A súmula vinculante é
um verbete editado pelo próprio STF, apoiado em diversas decisões
sobre a mesma matéria, que tem efeito vinculante em relação aos
demais órgãos do Poder Judiciário e à administração pública.
É com base nessa súmula
que a jurisprudência adotada pelo Supremo tem determinado que não
se enquadra como nepotismo a nomeação de parentes para cargos
eminentemente políticos, apenas para cargos administrativos ou em
comissão.
“É assim que se tem
interpretado”, afirma a advogada e mestre em direito público e
administrativo pela Fundação Getúlio Vargas Vera Chemim. “No
entanto, de acordo com a Constituição, com a lei de improbidade
administrativa e com o próprio decreto de 2010, há o conceito amplo
de agente público, que engloba cargos administrativos e políticos
e, portanto, acredito que o nepotismo deve englobar também cargo
político”, diz a especialista, que lembra que há um recurso
parado no STF que pede a revisão dessa exceção.
O recurso extraordinário,
apresentado em 2018, já teve repercussão geral reconhecida, por
unanimidade, em votação pelo plenário virtual da Corte.

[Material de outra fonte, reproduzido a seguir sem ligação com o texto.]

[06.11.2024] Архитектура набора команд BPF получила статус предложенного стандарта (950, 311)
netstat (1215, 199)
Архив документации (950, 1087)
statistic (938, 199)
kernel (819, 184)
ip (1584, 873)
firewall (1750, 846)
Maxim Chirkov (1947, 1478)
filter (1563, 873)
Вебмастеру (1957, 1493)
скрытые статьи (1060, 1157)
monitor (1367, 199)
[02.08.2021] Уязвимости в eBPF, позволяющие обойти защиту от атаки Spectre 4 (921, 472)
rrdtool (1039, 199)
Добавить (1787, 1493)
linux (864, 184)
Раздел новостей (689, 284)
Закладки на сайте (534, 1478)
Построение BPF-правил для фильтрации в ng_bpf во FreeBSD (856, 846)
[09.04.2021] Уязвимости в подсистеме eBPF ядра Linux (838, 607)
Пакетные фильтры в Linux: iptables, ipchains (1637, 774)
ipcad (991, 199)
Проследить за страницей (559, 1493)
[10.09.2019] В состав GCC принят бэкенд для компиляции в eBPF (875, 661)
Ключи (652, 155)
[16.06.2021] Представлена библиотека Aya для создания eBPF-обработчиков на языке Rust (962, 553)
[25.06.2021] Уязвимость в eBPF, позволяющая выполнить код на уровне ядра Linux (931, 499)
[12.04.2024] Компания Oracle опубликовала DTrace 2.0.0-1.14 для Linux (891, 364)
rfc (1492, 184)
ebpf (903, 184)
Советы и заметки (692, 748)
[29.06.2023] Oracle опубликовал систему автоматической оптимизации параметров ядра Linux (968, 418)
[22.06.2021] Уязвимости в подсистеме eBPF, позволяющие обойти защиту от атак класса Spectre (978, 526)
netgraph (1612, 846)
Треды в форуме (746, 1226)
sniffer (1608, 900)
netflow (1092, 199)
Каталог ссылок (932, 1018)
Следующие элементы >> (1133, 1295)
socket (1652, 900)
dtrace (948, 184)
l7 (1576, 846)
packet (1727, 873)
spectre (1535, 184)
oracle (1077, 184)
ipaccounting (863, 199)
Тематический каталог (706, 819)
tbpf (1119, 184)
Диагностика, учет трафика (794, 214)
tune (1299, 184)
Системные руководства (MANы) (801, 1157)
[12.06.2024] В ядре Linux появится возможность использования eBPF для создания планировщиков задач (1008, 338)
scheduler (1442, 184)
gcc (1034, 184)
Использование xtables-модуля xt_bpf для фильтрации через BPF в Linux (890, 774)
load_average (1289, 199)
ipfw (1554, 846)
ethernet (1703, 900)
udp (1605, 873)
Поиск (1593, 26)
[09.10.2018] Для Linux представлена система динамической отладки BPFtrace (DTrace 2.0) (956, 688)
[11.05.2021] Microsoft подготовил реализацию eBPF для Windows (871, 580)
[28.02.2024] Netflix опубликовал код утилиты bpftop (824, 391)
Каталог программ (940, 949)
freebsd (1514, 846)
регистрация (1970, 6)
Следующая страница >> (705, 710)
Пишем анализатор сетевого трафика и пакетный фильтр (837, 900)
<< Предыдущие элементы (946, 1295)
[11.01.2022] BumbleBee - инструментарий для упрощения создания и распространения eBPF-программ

Resta
agora o plenário votar o mérito do recurso e definir se a proibição
do nepotismo pela súmula vinculante nº 13 alcança a nomeação
para cargos políticos.
O recurso foi apresentado
em razão de uma ação direta de inconstitucionalidade ajuizada pelo
Ministério Público do Estado de São Paulo no Tribunal de Justiça
do Estado (TJ-SP) para questionar uma lei municipal, do município de
Tupã (SP), que passou a desconsiderar nepotismo a nomeação de
parentes dos nomeantes para o cargo de agente político de secretário
municipal.
À época, o ministro
Luiz Fux, relator do recurso, afirmou que o debate se resumia a saber
se a nomeação de familiares para cargos políticos deve ser
considerada inconstitucional ou não.
“A discussão orbita em
torno do enquadramento dos agentes políticos como ocupantes de
cargos públicos, em especial cargo em comissão ou de confiança,
mas, ao não diferenciar cargos políticos de cargos estritamente
administrativos, a literalidade da súmula vinculante sugere que
resta proibido o nepotismo em todas as situações”, observou Fux.
Improbidade
administrativa
Além destes dispositivos
legais que tratam diretamente do nepotismo Vera Chemim chama a
atenção também para a Lei de Improbidade Administrativa que, assim
como a Constituição, determina que agentes públicos de qualquer
nível ou hierarquia são obrigados a observar os princípios de
legalidade, impessoalidade e moralidade no desempenho de suas
funções.
“O nepotismo pode
ser enquadrado como um ato de improbidade administrativa por
configurar falta de decoro. Por se tratar de uma matéria
administrativa e não penal, seria prevista apenas sanção
administrativa, que pode variar desde uma simples anulação da
nomeação até um processo de perda dos direitos políticos e de
função pública, a depender das circunstância e da autoridade
envolvida”, afirma a especialista.
Em relação à pessoa
contratada, se configurado o nepotismo, ela deve ser exonerada ou ter
o ato normativo que determinou sua contratação cancelado.”